Le 20 juillet 2026, le gouvernement de la République démocratique du Congo a officiellement tiré la sonnette d’alarme face à une reprise de la fraude liée aux produits pétroliers dans les zones du Sud et de l’Est du pays. Dans une correspondance adressée à la Direction générale des douanes et accises (DGDA), le vice‑premier ministre en charge de l’Économie nationale, Daniel Mukoko Samba, a demandé l’ouverture d’enquêtes ciblées et le renforcement des contrôles douaniers.
Cette requête s’appuie sur les rapports de suivi des recettes établis par la Task Force DGDA‑ECONAT, un groupe de travail mixte chargé d’analyser les flux fiscaux et parafiscaux liés aux produits pétroliers. Le document officiel indique que « les signaux de reprise de la fraude pétrolière […] sont de retour », soulignant ainsi la persistance de pratiques illicites qui avaient déjà été observées par le passé.
Selon les observations de la Task Force, les mécanismes de fraude identifiés concernent principalement la sous‑déclaration des volumes de carburant importés, ainsi que la manipulation des fiches de consommation au niveau des stations-service situées dans les régions du Sud et de l’Est. Ces pratiques permettent à certains acteurs de détourner une partie du produit avant qu’il ne soit enregistré dans les comptes de l’État.
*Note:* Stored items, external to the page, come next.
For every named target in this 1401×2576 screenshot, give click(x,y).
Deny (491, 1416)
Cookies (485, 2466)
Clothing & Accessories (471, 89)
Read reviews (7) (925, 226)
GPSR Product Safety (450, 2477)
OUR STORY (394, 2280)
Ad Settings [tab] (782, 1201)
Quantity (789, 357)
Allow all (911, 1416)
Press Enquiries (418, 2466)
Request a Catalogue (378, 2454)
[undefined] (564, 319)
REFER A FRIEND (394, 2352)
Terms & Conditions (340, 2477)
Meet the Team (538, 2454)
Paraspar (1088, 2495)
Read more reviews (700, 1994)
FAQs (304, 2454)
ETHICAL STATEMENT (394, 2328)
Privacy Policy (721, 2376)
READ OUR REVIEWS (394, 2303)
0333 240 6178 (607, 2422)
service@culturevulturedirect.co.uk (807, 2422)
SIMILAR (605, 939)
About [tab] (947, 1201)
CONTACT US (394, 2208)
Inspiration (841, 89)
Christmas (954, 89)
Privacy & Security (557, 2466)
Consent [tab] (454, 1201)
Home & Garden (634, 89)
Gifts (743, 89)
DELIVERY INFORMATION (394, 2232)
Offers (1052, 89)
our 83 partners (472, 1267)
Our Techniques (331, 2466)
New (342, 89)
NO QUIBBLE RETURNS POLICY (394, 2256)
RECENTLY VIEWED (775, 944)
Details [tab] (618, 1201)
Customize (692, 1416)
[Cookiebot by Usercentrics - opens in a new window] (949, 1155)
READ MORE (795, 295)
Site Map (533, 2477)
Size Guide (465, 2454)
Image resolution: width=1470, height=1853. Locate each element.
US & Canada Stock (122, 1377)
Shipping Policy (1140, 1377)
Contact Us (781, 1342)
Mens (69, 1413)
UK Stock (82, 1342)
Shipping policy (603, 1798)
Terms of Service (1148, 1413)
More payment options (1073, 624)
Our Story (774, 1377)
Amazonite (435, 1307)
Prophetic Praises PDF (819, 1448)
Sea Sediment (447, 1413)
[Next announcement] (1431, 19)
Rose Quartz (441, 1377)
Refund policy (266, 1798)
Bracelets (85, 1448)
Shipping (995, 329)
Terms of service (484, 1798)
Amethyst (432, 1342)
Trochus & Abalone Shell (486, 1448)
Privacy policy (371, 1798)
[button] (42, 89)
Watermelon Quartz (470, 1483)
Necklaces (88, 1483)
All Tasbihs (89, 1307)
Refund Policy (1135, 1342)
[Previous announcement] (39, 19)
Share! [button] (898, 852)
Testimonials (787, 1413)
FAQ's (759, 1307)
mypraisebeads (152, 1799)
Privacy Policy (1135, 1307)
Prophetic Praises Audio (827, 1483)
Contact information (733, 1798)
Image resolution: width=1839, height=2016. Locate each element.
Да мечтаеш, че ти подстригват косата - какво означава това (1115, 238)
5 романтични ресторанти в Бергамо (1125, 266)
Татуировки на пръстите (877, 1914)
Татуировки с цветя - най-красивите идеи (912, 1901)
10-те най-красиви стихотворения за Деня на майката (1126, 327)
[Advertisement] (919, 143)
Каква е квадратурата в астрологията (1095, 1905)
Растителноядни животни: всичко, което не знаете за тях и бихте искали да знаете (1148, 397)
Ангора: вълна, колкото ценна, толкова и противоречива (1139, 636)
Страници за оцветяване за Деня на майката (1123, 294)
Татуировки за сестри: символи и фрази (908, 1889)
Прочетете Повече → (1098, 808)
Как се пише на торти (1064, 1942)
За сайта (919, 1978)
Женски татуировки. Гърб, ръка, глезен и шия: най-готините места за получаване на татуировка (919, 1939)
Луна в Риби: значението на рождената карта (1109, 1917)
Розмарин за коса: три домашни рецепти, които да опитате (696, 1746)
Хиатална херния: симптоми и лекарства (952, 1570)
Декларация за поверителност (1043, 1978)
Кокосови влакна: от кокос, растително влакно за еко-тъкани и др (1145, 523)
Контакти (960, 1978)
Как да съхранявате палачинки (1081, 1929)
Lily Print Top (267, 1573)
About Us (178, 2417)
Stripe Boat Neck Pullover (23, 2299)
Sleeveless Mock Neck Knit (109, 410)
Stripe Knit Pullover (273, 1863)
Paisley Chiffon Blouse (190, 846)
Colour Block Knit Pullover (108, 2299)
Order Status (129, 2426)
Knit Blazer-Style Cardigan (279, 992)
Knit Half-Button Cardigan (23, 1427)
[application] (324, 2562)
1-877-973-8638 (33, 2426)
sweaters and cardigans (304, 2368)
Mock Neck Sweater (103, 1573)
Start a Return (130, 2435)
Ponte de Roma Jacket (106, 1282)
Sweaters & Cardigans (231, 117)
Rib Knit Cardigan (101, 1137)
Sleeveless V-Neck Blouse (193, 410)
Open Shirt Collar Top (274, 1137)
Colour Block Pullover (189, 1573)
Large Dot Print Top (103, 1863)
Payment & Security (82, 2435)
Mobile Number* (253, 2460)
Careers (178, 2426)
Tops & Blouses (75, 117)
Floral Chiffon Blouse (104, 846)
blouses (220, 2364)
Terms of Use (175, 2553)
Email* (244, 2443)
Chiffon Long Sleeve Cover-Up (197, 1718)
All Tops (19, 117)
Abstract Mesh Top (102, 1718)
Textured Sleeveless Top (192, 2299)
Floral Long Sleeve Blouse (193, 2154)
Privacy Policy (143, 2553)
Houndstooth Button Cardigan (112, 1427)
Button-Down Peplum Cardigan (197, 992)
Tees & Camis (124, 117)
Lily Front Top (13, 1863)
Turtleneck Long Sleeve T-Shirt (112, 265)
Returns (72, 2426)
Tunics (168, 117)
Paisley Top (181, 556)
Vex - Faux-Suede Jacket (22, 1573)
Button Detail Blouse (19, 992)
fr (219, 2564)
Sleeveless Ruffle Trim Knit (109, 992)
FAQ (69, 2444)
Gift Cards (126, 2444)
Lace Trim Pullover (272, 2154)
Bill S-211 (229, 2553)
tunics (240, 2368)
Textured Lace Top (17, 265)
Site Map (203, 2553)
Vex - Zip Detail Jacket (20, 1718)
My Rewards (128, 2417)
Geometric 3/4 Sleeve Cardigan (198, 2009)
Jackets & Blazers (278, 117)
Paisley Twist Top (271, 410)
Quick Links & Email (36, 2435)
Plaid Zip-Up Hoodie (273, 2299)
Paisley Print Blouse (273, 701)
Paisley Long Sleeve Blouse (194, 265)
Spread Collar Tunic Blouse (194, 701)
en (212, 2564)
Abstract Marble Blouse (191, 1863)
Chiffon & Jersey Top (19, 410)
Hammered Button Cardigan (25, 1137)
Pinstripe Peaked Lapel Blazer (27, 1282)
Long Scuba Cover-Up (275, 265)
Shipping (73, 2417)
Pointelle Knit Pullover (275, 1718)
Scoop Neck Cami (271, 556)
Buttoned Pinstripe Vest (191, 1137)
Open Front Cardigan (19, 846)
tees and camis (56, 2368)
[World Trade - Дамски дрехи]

Le vice‑premier ministre a précisé que ces dérives entraînent des pertes notables pour les recettes publiques, en raison de la différence entre les quantités réellement consommées et celles déclarées aux autorités fiscales. Bien que le texte source ne fournisse pas de chiffres exacts, il mentionne que certains volumes de carburants mis en consommation échappent au contrôle officiel, réduisant ainsi les recettes attendues du budget national.
Face à cette situation, la DGDA a été invitée à mobiliser ses moyens d’inspection, à renforcer les points de contrôle aux postes frontaliers et à collaborer étroitement avec les services de l’Économie nationale. L’objectif affiché est de détecter rapidement les irrégularités, d’intercepter les flux suspects et de garantir que chaque litre de carburant importé soit correctement enregistré.
Le dispositif de la Task Force DGDA‑ECONAT repose sur une veille permanente des données douanières, des déclarations de transporteurs et des rapports de consommation des distributeurs. Cette approche permet d’identifier les écarts entre les quantités déclarées à l’importation et les volumes réellement distribués sur le marché local.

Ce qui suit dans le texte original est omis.